Enter Westminster Strength & Conditioning. I have friends who do CrossFit and a cousin who is really into powerlifting. After hearing about their experiences, both were something that I had wanted to try but put off for several years. Working 60 to 80-hours a week and hearing people say “you don’t find the time, you make the time to workout,” (I’ll be honest with you) my thoughts were always responding with “yeah, that’s nice, but THERE IS NO TIME to make. A girl has to sleep and I’m already running myself into the ground.” I eventually reached a point where I knew something had to change. I was in my mid-to-late-twenties, unhappy, unhealthy, and questioning what I was really doing with my life. I also knew that I didn’t want to wake up at 50 regretting that I never made my health a priority. The current pace I was keeping was unsustainable and I knew it. There were no easy answers, the same amount of work still had to get done, I wasn’t at a place where I could hire anyone to help, and I wasn’t at all confident that taking an hour to an hour-and-a-half out of my work day would be do-able. I know how crazy that sounds and how much I sound like an insane workaholic…. however, that was my frame of mind at the time. It’s not that I wanted to be working 10-14 hour days but that’s what my present reality was and there were no easy answers for how to change it. Give up a dream that I had poured blood, sweat, and tears into? Scale back the work and pray that I somehow would make enough money to make the ends meet? I know it seems crazy, we’re only talking about a few hours a week here, but at the time I was stretched really thin with very little margin in my life. I read a quote on Instagram around that time that said something along the lines of: “you are your business’s biggest asset, when are you going to start treating yourself like it?”, and it really struck a cord with me. I decided that I needed to carve out the time for my health. Instead of having all of my questions answered of how I was going to gain time and margin in my life, I decided to just jump in and take it one day at a time. So here I am almost a year later and I won’t lie to you, finding the time to spend at the gym is not easy or convenient, but the benefits far, far, outweigh the cost. Not only has my physical health greatly improved, but also my mental health because of it. Now that hour, to an hour and a half, has become less of a sacrifice and so much more of a blessing.
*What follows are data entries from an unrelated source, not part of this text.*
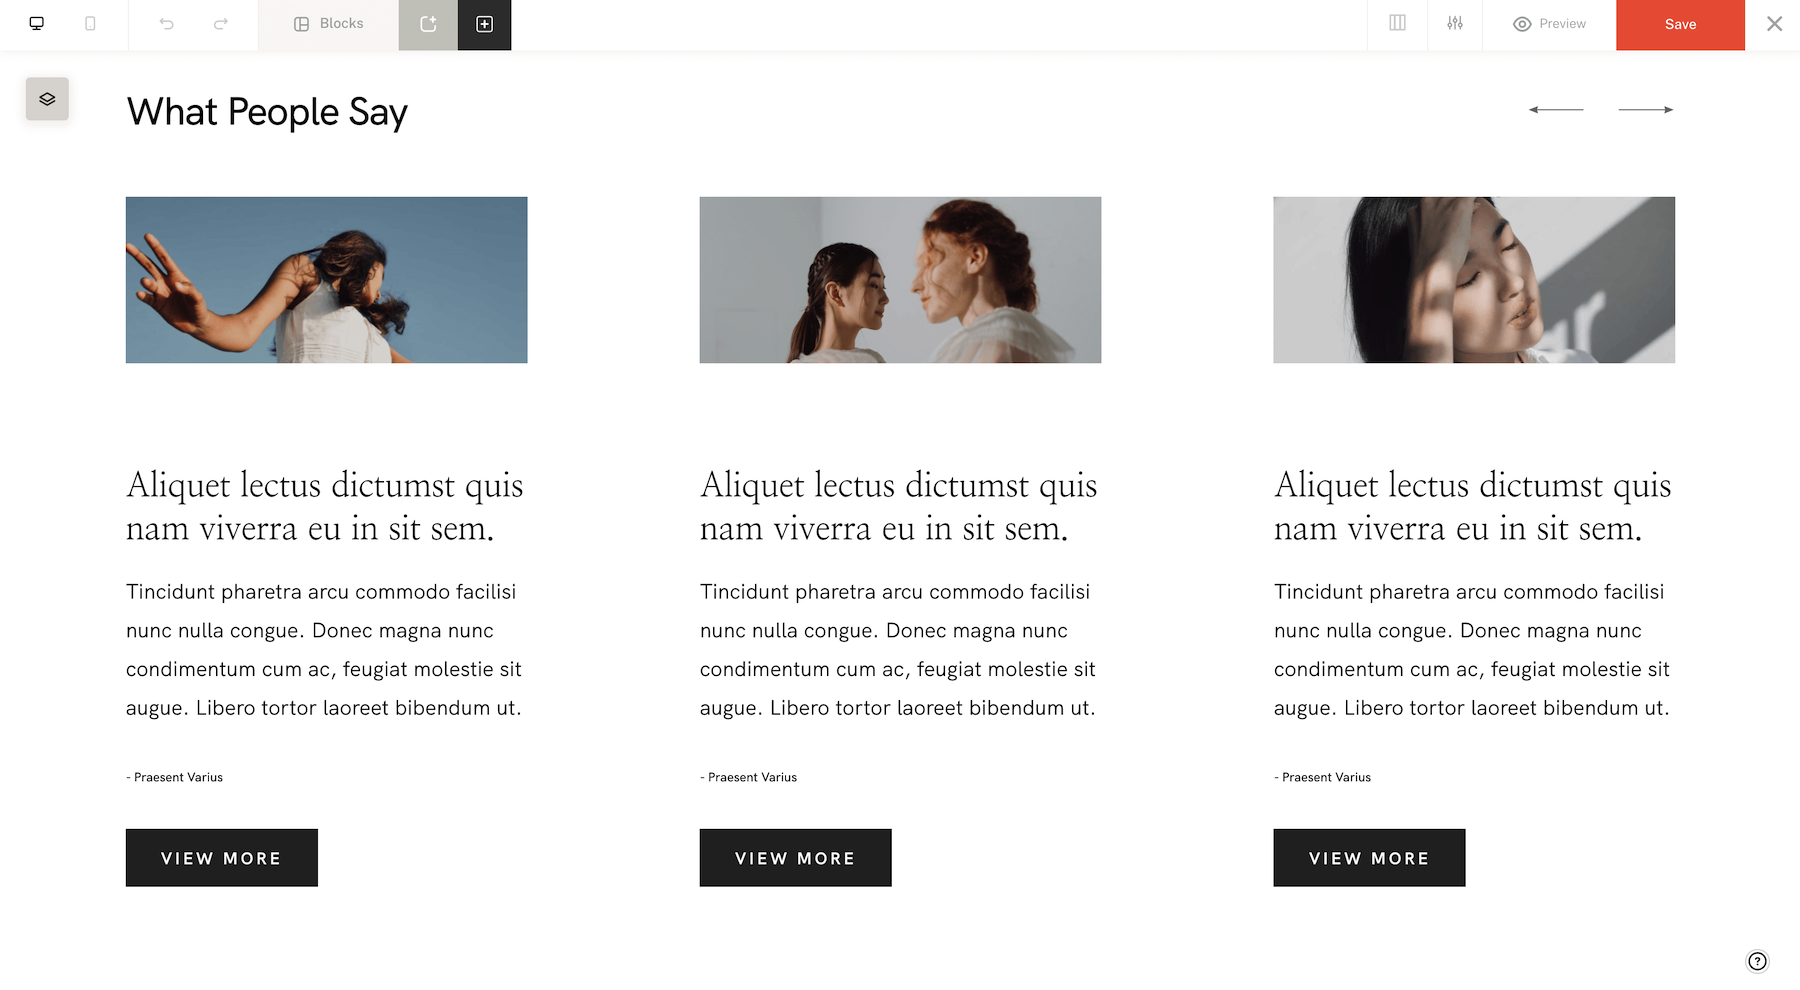1800x990 pixels.
Task: Click the add block plus icon
Action: coord(485,24)
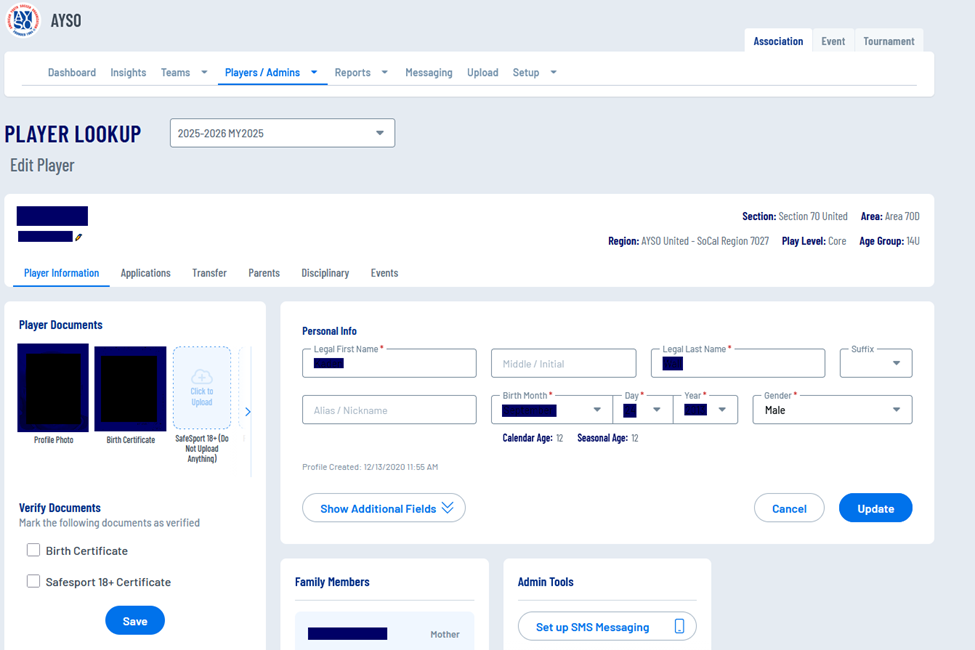Click the Cancel button
Screen dimensions: 975x650
789,508
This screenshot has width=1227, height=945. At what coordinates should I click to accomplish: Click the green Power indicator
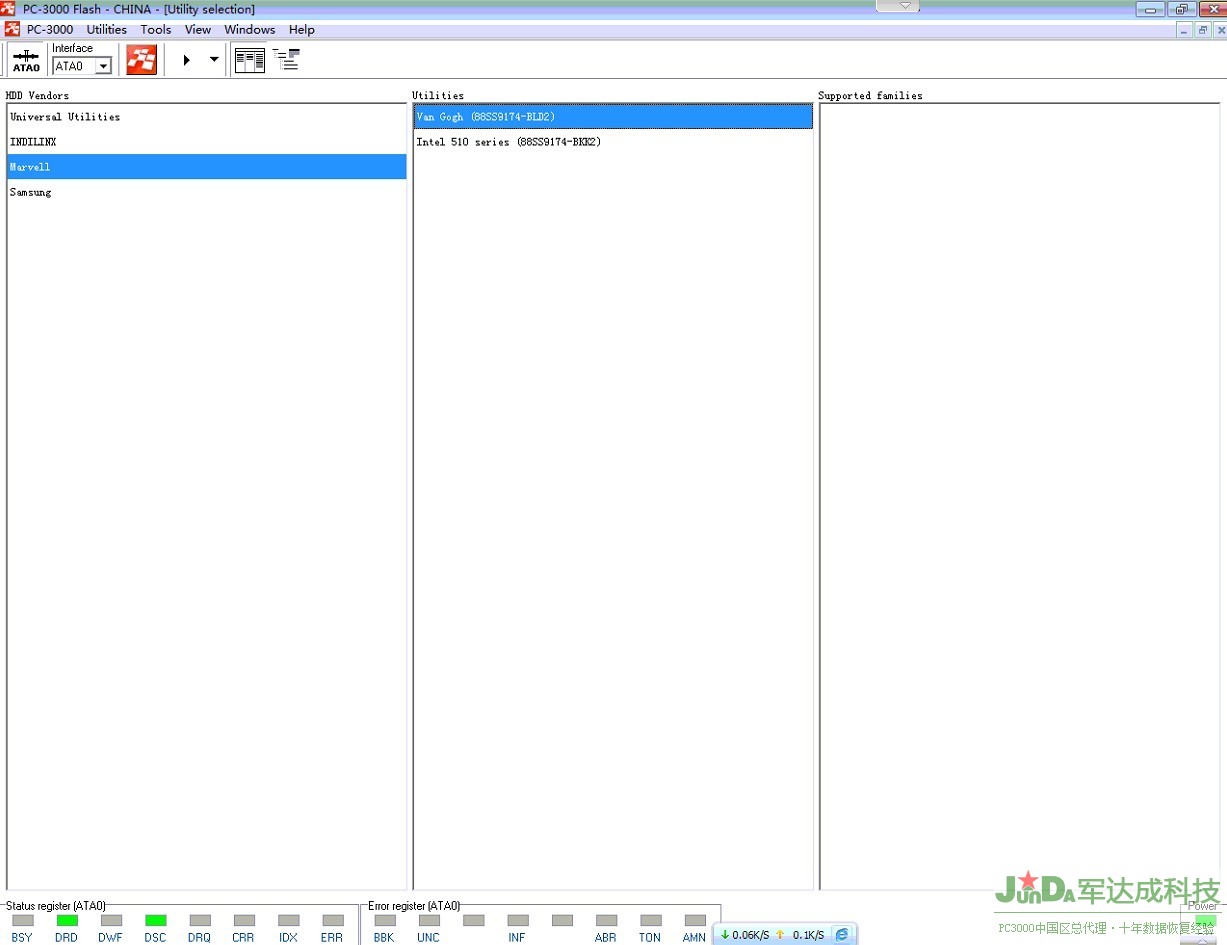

What was your exercise history before WSC?  

I played soccer through high school but that is the extent of my athleticism. In recent years, if there was a workout routine in my life it looked like running a mile or so three times a week. I tried a 24-hour gym and held a membership for a year, however, I rarely went because I had no idea how to use any of the equipment other than the treadmill…. and I preferred to run outside so that was a waste!

How did you find out about WSC and what was the catalyst to get you to contact us and come in your first day?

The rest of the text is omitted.